I’ve been asking myself how I come to be this busy – not just now but constantly. And have been thinking back to the lesson I should have learned from the man who came to do some wallpapering a while back.
But first things first. Why do I find it so hard to say ‘no’? And, come to that, why do there seem to be so many others with the same ‘ok, I’ll do it’ reflex? Because that’s where most hectivity seems to come from.
Here’s my list of reasons -
We foolishly believe our value is based on what we do or achieve rather than who we are. Deep down and unspoken we feel incomplete, under-loved and undervalued. That may be so ‘deep down’ we don’t even recognise it as true. But the outcome is to try to fill the gaps by piling on the work and achievements.
Which means a useful antidote to such a disease would be to reflect more on the fact that we are cherished and appreciated by the God who made us. And that the value he places on us ought to be speaking to us louder than it does.
The true value of any object has nothing to do with the price tag it carries.

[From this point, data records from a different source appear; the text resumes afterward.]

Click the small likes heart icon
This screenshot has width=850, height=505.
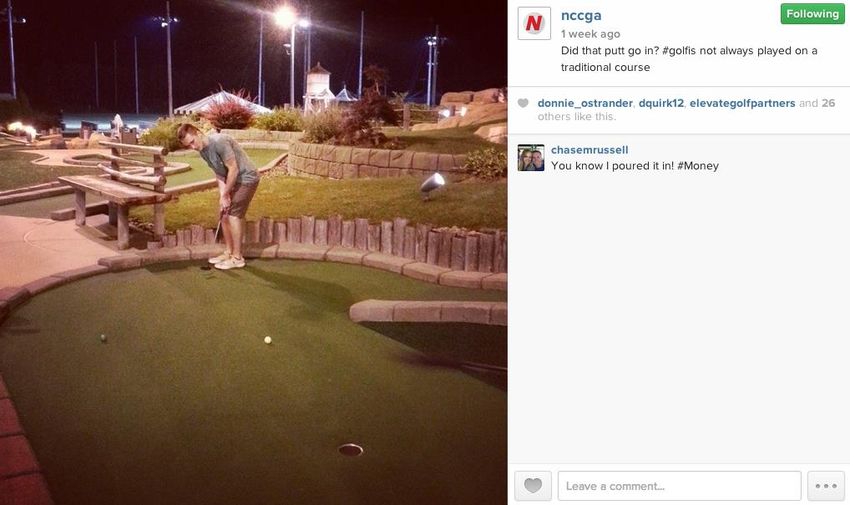pyautogui.click(x=523, y=103)
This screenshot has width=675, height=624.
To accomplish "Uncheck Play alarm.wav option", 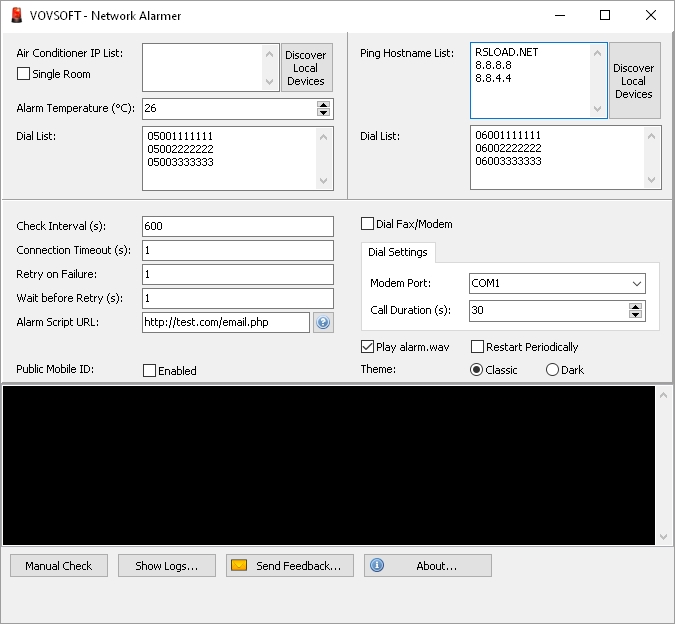I will [367, 347].
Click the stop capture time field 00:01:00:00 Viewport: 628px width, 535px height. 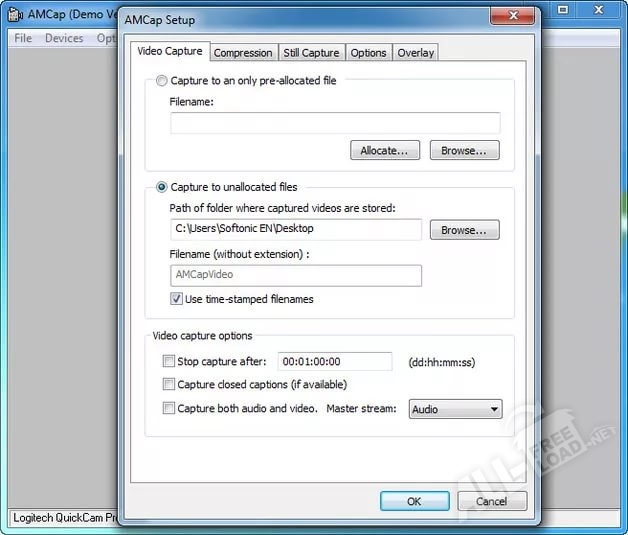pos(334,362)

The real issue is what someone will pay. And so far as we are concerned, the price God paid for us was the life of was his Son making us, effectively, priceless. I have a sense that if this gripped me more I’d be less driven to ‘do’ in order to gain approval – both my own and from others.
We fail to recognise that saying ‘yes’ to ‘this’ means saying ‘no’ to ‘that’. This is where our wallpaper man comes in but please be patient. The key lesson is that time does not expand to accommodate each new commitment we make.
The reality we too often try to deny – like good old King C trying to hold back the waves – is each day remains twenty-four hours long no matter what. Enter Mr Wallpaper.
He came to give us a quote to spruce up our dining room. We liked the price and asked when he could do it. If I’d been him I’d have said, ‘When do you want it?’ And then said, ‘OK, I’ll find a way, even if the answer had been ‘yesterday’’.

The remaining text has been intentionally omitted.